Medicine is already a fruitful area for artificial intelligence; it has shown promise in diagnosing disease, interpreting images and zeroing in on treatment plans. Though psychiatry is in many ways a uniquely human field, requiring emotional intelligence and perception that computers can’t simulate, even here, experts say, AI could have an impact. The field, they argue, could benefit from artificial intelligence’s ability to analyze data and pick up on patterns and warning signs so subtle humans might never notice them. “Clinicians actually get very little time to interact with patients,” says Peter Foltz, a research professor at the University of Colorado Boulder who this month published a paper about AI’s promise in psychiatry. “Patients tend to be remote, it’s very hard to get appointments and oftentimes they may be seen by a clinician [only] once every three months or six months.”
AI could be an effective way for clinicians to both make the best of the time they do have with patients, and bridge any gaps in access, Foltz says. AI-aided data analysis could help clinicians make diagnoses more quickly and accurately, getting patients on the right course of treatment faster—but perhaps more excitingly, Foltz says, apps or other programs that incorporate AI could allow clinicians to monitor their patients remotely, alerting them to issues or changes that arise between appointments and helping them incorporate that knowledge into treatment plans. That information could be lifesaving, since research has shown that regularly checking in with patients who are suicidal or in mental distress can keep them safe.
Some mental-health apps and programs already incorporate AI—like Woebot, an app-based mood tracker and chatbot that combines AI and principles from cognitive behavioral therapy—but it’ll probably be some five to 10 years before algorithms are routinely used in clinics, according to psychiatrists interviewed by TIME. Even then, Dr.

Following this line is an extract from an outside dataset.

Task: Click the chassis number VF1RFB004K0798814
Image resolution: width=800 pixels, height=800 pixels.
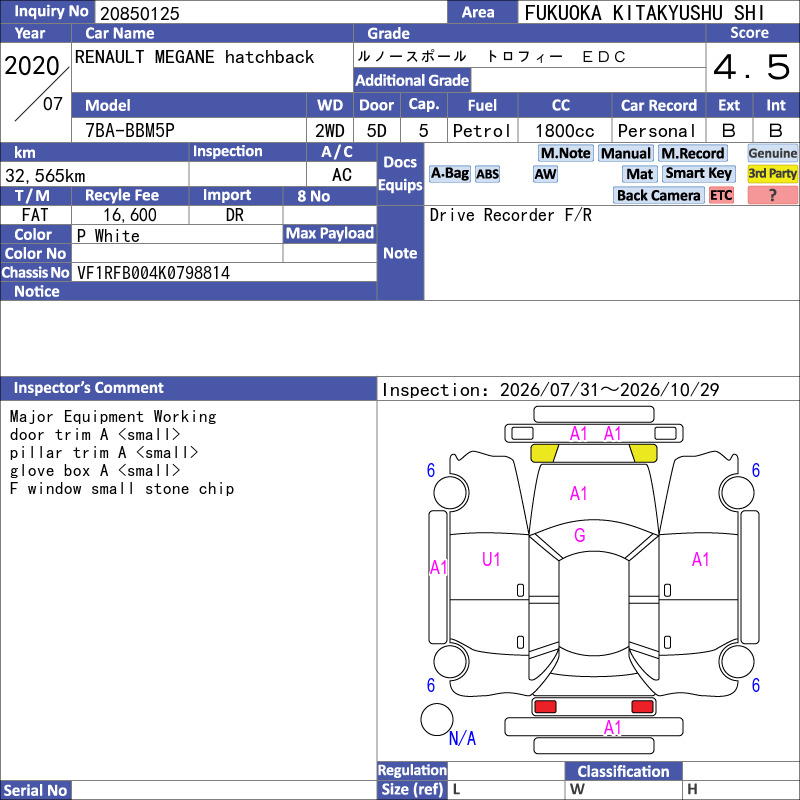Action: (153, 273)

John Torous, director of digital psychiatry at Beth Israel Deaconess Medical Center in Boston and chair of the American Psychiatric Association’s Committee on Mental Health Information Technology, cautions that “artificial intelligence is only as strong as the data it’s trained on,” and, he says, mental health diagnostics have not been quantified well enough to program an algorithm. It’s possible that will happen in the future, with more and larger psychological studies, but, Torous says “it’s going to be an uphill challenge.”
Foltz and his team in Boulder are working in this space, as are big-name companies like IBM. Foltz and his colleagues designed a mobile app that takes patients through a series of repeatable verbal exercises, like telling a story and answering questions about their emotional state. An AI system then assesses those soundbites for signs of mental distress, both by analyzing how they compare to the individual’s previous responses, and by measuring the clips against responses from a larger patient population. The team tested the system on 225 people living in either Northern Norway or rural Louisiana—two places with inadequate access to mental health care—and found that the app was at least as accurate as clinicians at picking up on speech-based signs of mental distress.